Return the stretch of the data from the line containing "[Facebook] (157, 826)" through the end of the data, with both ends included, copying each line exactly. Leave the pictures out of your answer.

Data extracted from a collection
- - -
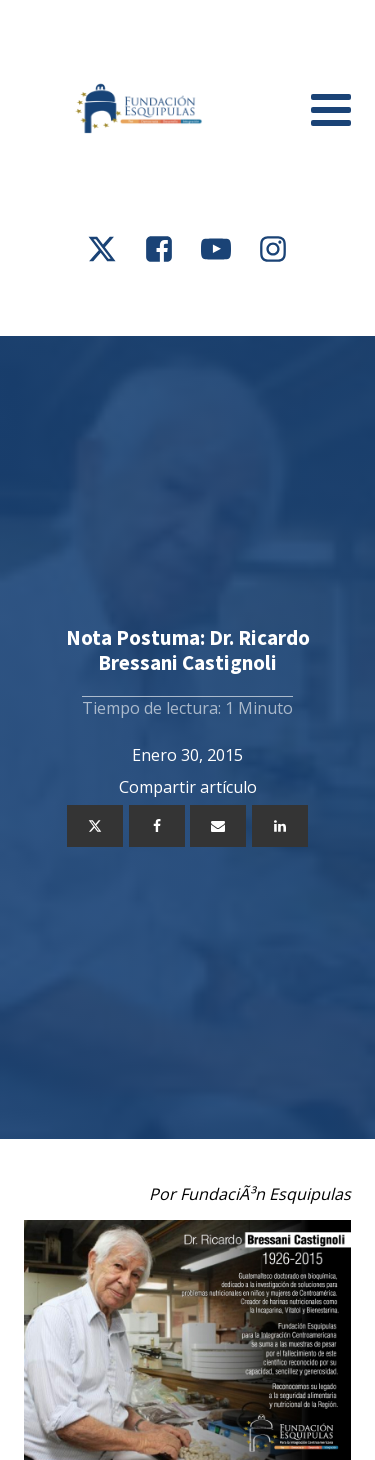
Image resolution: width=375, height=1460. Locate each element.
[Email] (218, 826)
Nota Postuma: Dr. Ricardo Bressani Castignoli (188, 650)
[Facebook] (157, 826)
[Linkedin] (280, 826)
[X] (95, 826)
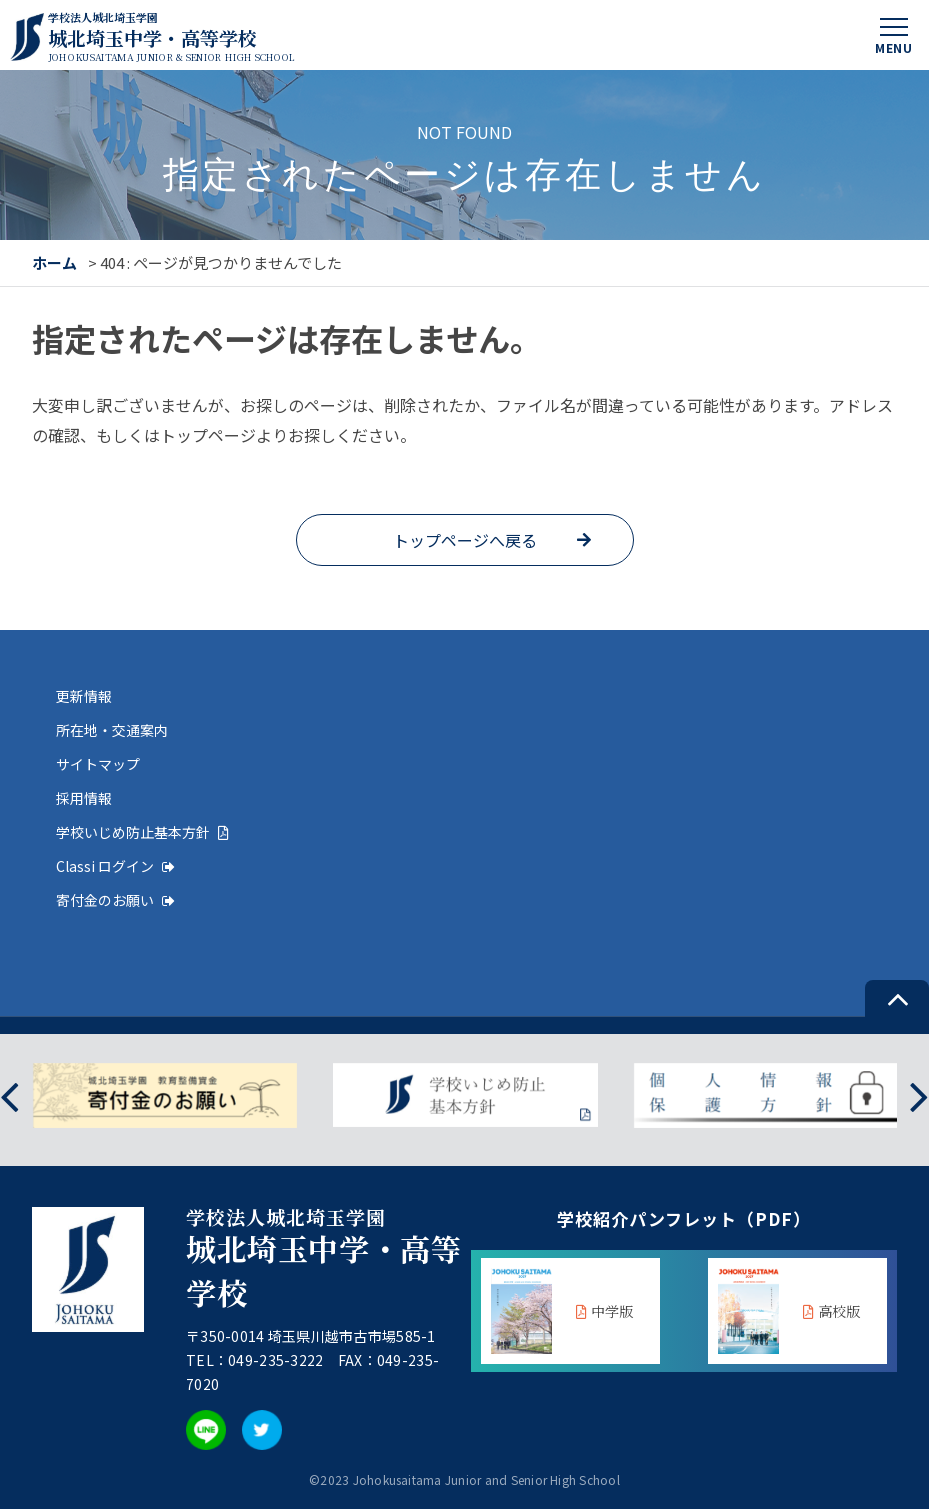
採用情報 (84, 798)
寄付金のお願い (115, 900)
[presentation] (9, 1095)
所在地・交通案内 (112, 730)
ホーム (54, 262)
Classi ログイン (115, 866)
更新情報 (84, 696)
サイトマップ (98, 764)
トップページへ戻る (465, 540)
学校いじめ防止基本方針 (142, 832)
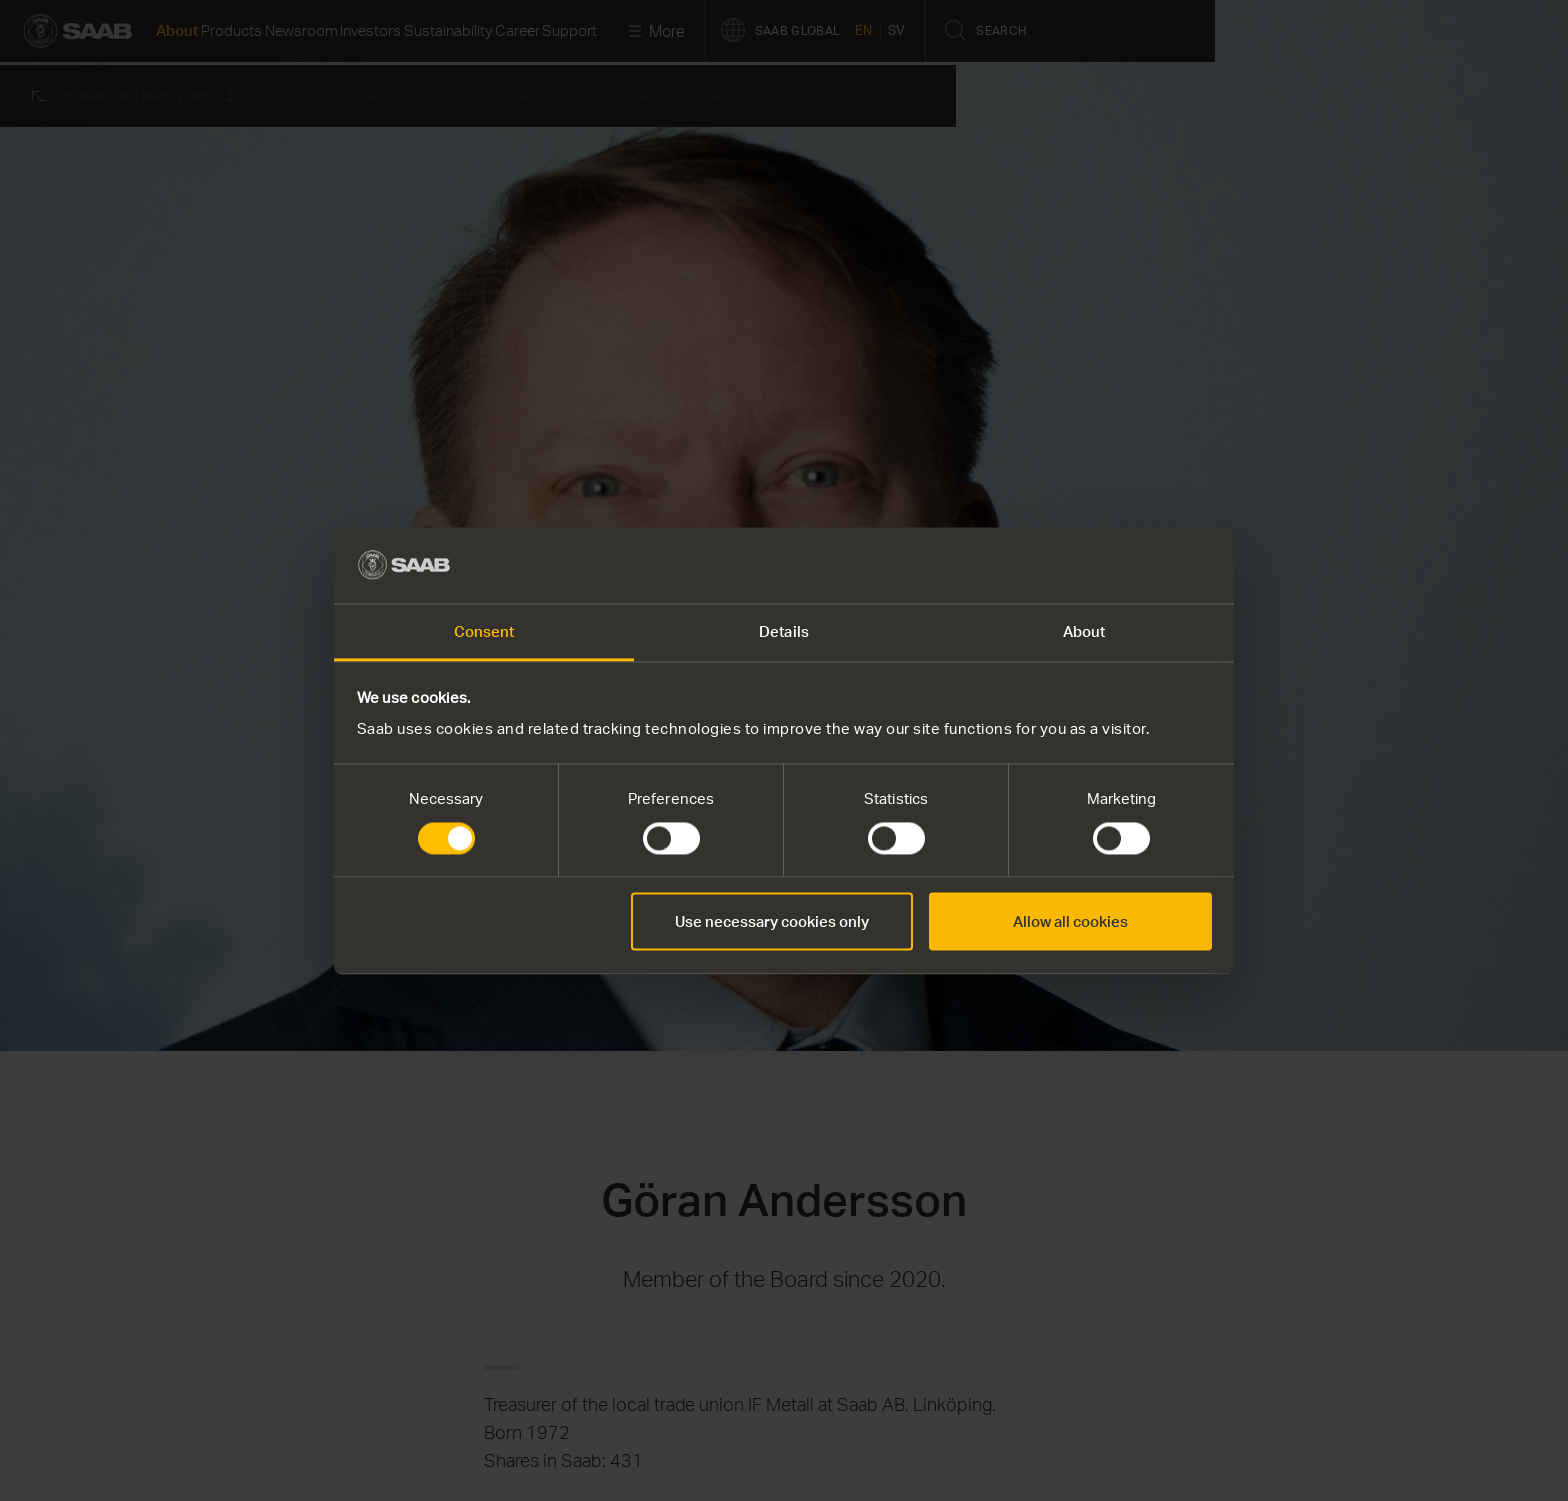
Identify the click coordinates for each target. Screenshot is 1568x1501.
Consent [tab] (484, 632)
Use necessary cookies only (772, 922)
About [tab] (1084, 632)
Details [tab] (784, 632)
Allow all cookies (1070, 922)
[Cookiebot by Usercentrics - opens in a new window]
- - -
- _Problem solution_
[Facebook] (157, 826)
[Linkedin] (280, 826)
[X] (95, 826)
採用情報 (84, 798)
寄付金のお願い (115, 900)
[presentation] (9, 1095)
所在地・交通案内 (112, 730)
ホーム (54, 262)
Classi ログイン (115, 866)
更新情報 (84, 696)
サイトマップ (98, 764)
トップページへ戻る (465, 540)
学校いじめ防止基本方針 (142, 832)
Identify the click coordinates for each target. Screenshot is 1568x1501.
Consent [tab] (484, 632)
Use necessary cookies only (772, 922)
About [tab] (1084, 632)
Details [tab] (784, 632)
Allow all cookies (1070, 922)
[Cookiebot by Usercentrics - opens in a new window]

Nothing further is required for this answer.